Think about your example, you didn’t have the down payment because the price of the house was going up 20% per year. Technically speaking, you SHOULDN’T have been able to buy a house. And if you hadn’t, prices wouldn’t have kept going up.
If there had been a 20% down payment requirement (or any requirements for that matter), home sales would have stalled, and prices wouldn’t have continued to rise. And that would have meant that you could have saved.

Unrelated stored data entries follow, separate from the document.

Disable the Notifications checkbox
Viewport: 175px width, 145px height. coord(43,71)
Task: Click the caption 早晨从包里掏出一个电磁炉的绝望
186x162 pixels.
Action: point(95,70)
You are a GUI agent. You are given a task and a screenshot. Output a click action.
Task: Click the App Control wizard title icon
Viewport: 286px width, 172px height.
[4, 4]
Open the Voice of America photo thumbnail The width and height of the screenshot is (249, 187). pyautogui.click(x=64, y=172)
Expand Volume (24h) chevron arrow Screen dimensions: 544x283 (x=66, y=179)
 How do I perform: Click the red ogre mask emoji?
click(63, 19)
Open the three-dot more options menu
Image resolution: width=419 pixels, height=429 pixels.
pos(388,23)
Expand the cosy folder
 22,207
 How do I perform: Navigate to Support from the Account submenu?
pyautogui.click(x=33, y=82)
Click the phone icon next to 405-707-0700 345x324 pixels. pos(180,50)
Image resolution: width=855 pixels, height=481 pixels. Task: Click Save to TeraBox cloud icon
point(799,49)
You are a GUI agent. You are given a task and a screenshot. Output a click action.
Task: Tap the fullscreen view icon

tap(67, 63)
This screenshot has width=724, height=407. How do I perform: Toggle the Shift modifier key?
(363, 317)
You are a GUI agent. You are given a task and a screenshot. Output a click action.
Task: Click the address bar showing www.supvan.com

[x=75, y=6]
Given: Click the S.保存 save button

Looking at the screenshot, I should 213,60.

Also consider that you are by far an exception to the rule. My wife and I were in the same
boat; we wanted to buy in 2006 when all of our friends were getting townhouses. But at the time, houses were so overvalued we couldn’t afford to. Instead of buying, we continued to rent a cheap condo, continued to save, and in 2009 the market crashed. Suddenly we had both the 20% to put down, and houses we wanted were suddenly extremely cheap.

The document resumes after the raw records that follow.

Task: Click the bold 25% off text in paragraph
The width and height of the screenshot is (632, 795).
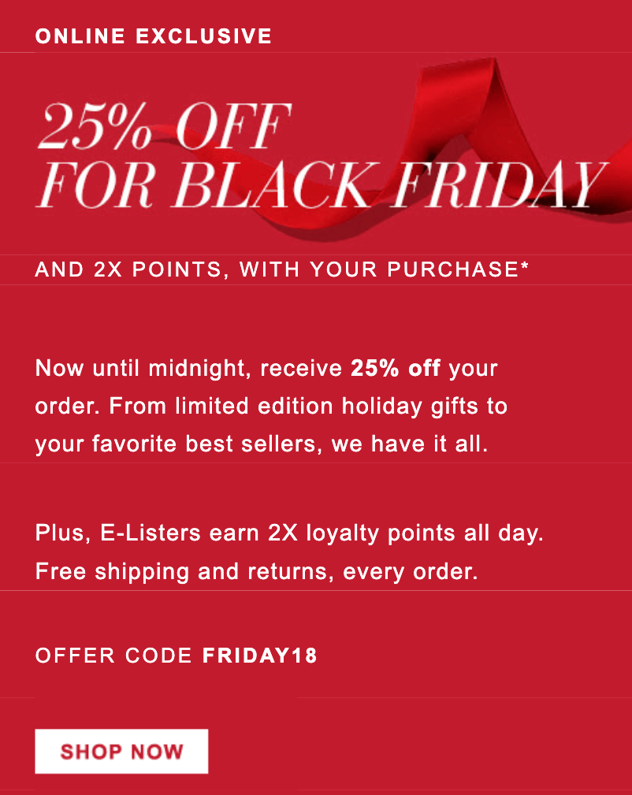Action: tap(395, 368)
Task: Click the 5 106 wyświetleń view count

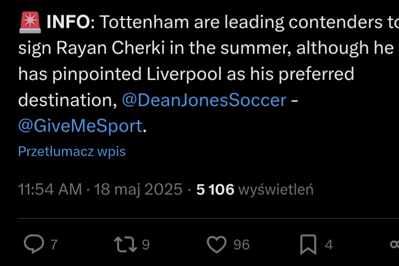Action: 255,190
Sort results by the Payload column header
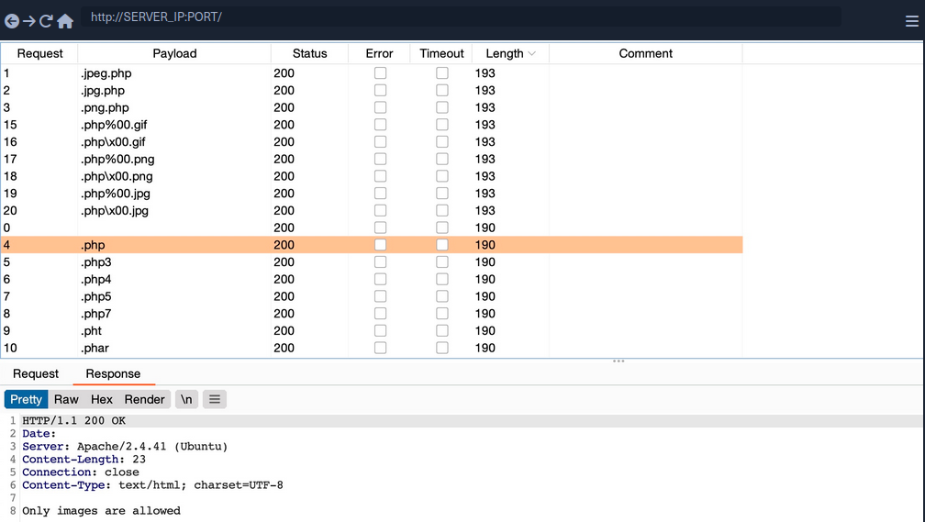Screen dimensions: 925x522 [x=174, y=54]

The process I described COULD have happened in 2001-2004, and had their been lending standards it WOULD have happened. It’s the reason why house prices (and foreclosure rates) were so steady over the past 80 years.

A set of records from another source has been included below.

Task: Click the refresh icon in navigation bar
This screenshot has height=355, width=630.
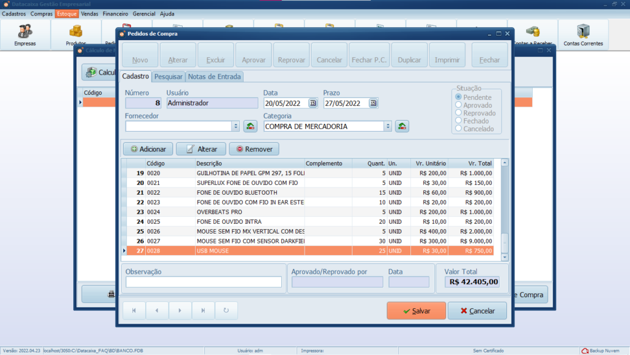Action: tap(226, 311)
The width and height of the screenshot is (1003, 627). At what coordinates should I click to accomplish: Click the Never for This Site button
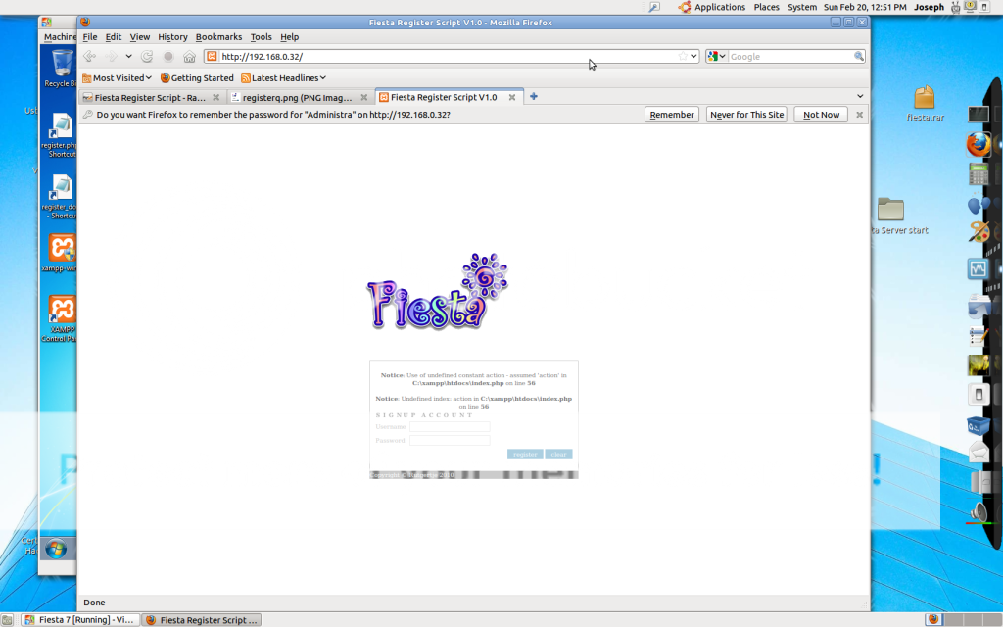(x=746, y=115)
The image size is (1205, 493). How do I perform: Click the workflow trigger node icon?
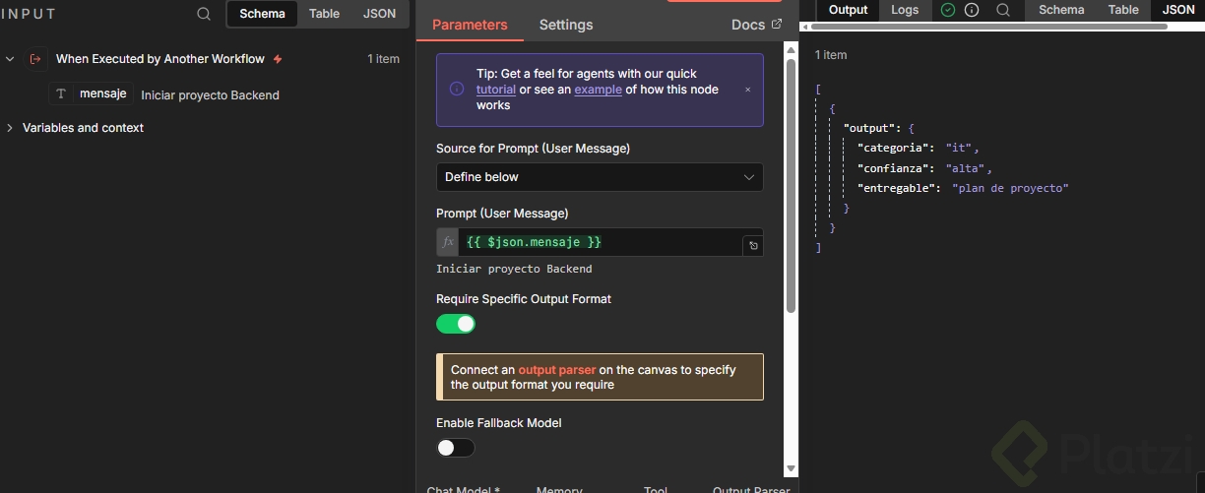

The price of the house you wanted was driven up by speculators, buying on easy credit. Just like the stock market in the 1920s.
You CLEARLY don’t know how to argue. Just because you THINK you gave the correct reason for the meltdown, and because you claim to have some inside knowledge that the rest of us do not possess, does not make either of these claims true. You claim to be right just because you think you are right…and the rest of us with an “agenda” need to shut up and accept your authority. Take off the blinders. Usually this type of post is the one right before the cursing and personal insults start
I’m not really into twisting facts to fit my argument but I can argue the facts. I gave THE reasons why the mortgage meltdown occurred. You use some pretty convoluted logic to reach your conclusion that we can blame the CRA, Fannie and Freddie for the mortgage meltdown. The meltdown was not because of FNMA, FHLMC or CRA, it was the securitization of non-agency backed mortgages that triggered the bubble and it was a lack of confidence in THOSE mortgages that caused the crisis. It wasn’t just securitization, FNMA and FHLMC had beens securitizing their mortgage pools for decades without problems and as we have seen the CRA mortages accounted for a TINY fraction of the subprime mortgages in the market, it was the securitization of subprime mortgages by private label mortgage lenders.
I don’t know how many times this has to be explained. I suppose you will never believe it and I can expect a response along the lines of "no it was the CRA and Fannie Mae (Dick Armey told me so).
Oh…I see now! It all makes sense since you have repeated the same thing three times! Since the answer was so basic I’m shocked, SHOCKED, that the mods have not seen fit to move this to General Questions! :rolleyes:
It really slays and confuses me to think that nobody here holds RE Appraisers and Mortgage BROKERS responsible…they reeked hovack on our financial system and still flew under the proverbial RADAR of our banking’s system of 'checks and balances"…
Clean up the system of Home Mortgages and the market will find its own balance.